Why This Matters
Littleton families love their P&R programs. Camp Tahattawan, Long Lake Beach, youth sports, community education, after-school programs — these are experiences families plan around, return to year after year, and count on as part of what makes Littleton a great place to raise a family. The Kennedy family has been part of this community since 2007, and James has spent nearly two decades running a youth program alongside this department.
PRCE’s dedicated staff have navigated a difficult few years — a major relocation to 36 King Street, organizational changes, and staffing transitions — all while keeping those programs running. They deserve recognition for that, and they deserve better tools to do their jobs.
Smart technology doesn’t replace the people Littleton families know at the front desk, on the sidelines, and at the beach. It frees them from the paper chase — so they can spend more time where it counts. Every hour saved on manual booking, phone calls, and email routing is an hour a staff member can spend with your kids.
Funding & Financial Sustainability
PRCE programs, events, and program staff are funded through program fees and revenues — not Town tax dollars. The Town does fund the salaries of the director and assistant directors. Long Lake Beach operations are similarly self-funded through membership and daily fees. [Source ↗] A Youth Scholarship Fund exists and accepts donations to help qualifying families access programs. Every dollar saved through smarter operations protects program quality and keeps fees manageable. In this self-funded model, efficiency matters.

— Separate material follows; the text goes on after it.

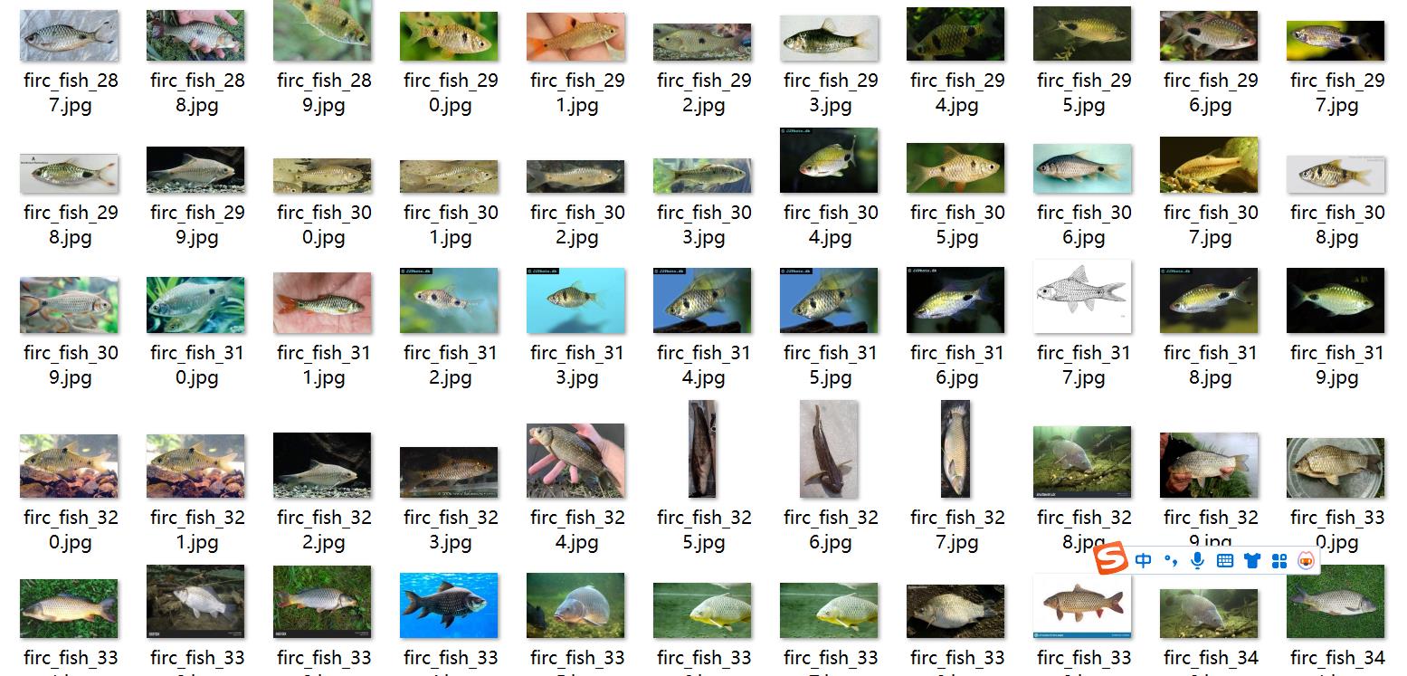Select the firc_fish_287.jpg thumbnail

(x=69, y=36)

What This Looks Like for a Littleton Family
| Situation | Today | With James’s Plan |
|---|---|---|
| Booking a court or field | PDF form or phone call during work hours | Online request from your phone, any time |
| Fay Park permit | Manual paper chase across 3 town departments | One online submission, automatically routed |
| Quick questions | Call during office hours (closed weekends) | Answered online 24/7 from approved P&R info |
| Staff transition | Requests can be lost in a departed employee’s inbox | Every request tracked in a shared system |
| 36 King Street spaces | No online reservation request available. Contact office directly. | Full visibility and streamlined online requests for all community spaces |
The 36 King Street Opportunity
The town purchased and renovated the former Indian Hill Music School at 36 King Street for $3.5 million, relocating PRCE there in mid-2025. The building has a theater, conference rooms, a clubhouse, activity rooms, and a teaching kitchen. Progress is being made — the LPS Conference Room (102) is now listed as “Open” in MyRec as of March 28, 2026. However, none of the six spaces currently have an online reservation request option. James will initiate the transition of these spaces to the online request system as a Day One priority — working with IT, P&R staff, and town administration to ensure this $3.5M community investment is fully accessible to residents as quickly as possible.

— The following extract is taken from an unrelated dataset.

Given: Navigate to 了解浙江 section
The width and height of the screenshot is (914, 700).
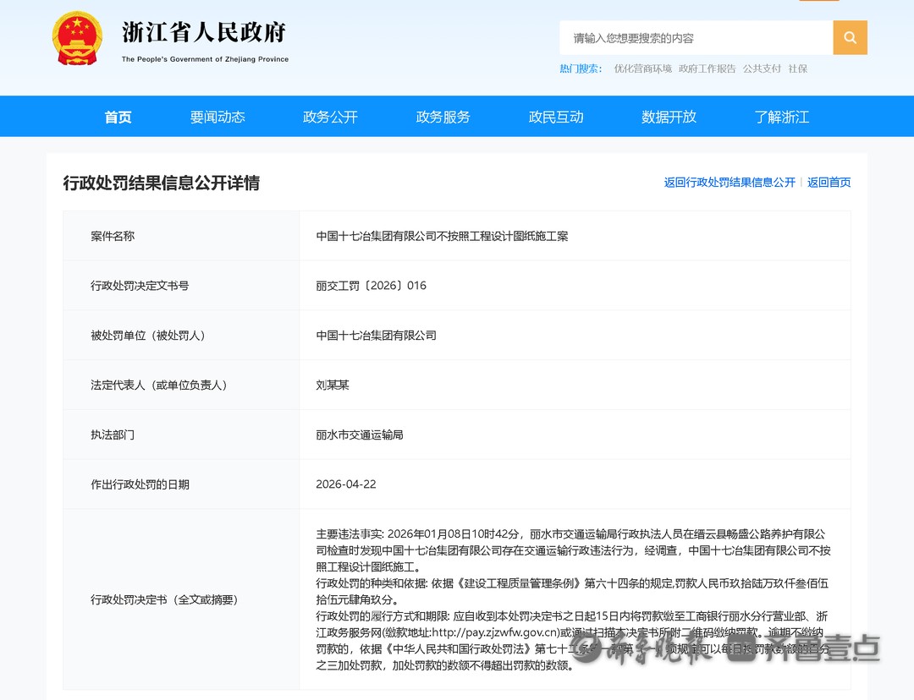Looking at the screenshot, I should (x=782, y=117).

The spaces at 36 King Street in the MyRec system (as of March 28, 2026): Activity Kitchen (114A) — Closed, Activity Room (114) — Closed, LPS Conference Room (102) — Open, PRCE Conference Room (104) — Closed, The Clubhouse (LL1) — Closed, and Theater (115) — Closed. [Source ↗]The LPS Conference Room being listed as open is a positive sign of progress. The remaining spaces have no online request path — the P&R office is the only option.
A Note on School Facilities
Many P&R programs already run in school buildings — reflecting a strong cooperative relationship between PRCE and the School Department. Building a unified community calendar that makes all shared public spaces easier to find and request — school facilities included — is a goal James will pursue through conversations with School and Town leadership. This is a shared opportunity, not a jurisdictional dispute.
Modernizing Our Workflow
PRCE operates within roughly 70–80 spaces including facilities and fields — excluding partner spaces and locations on private property.[Source ↗]All are accessible today through PDF applications, email, phone, or in-person contact. Only 7 currently accept online reservation requests through MyRec: the Preschool Room at Littleton Town Hall, three courts at 300 King Park, Fay Park, and Long Lake Beach. These are requests only — they require staff review and approval before taking effect.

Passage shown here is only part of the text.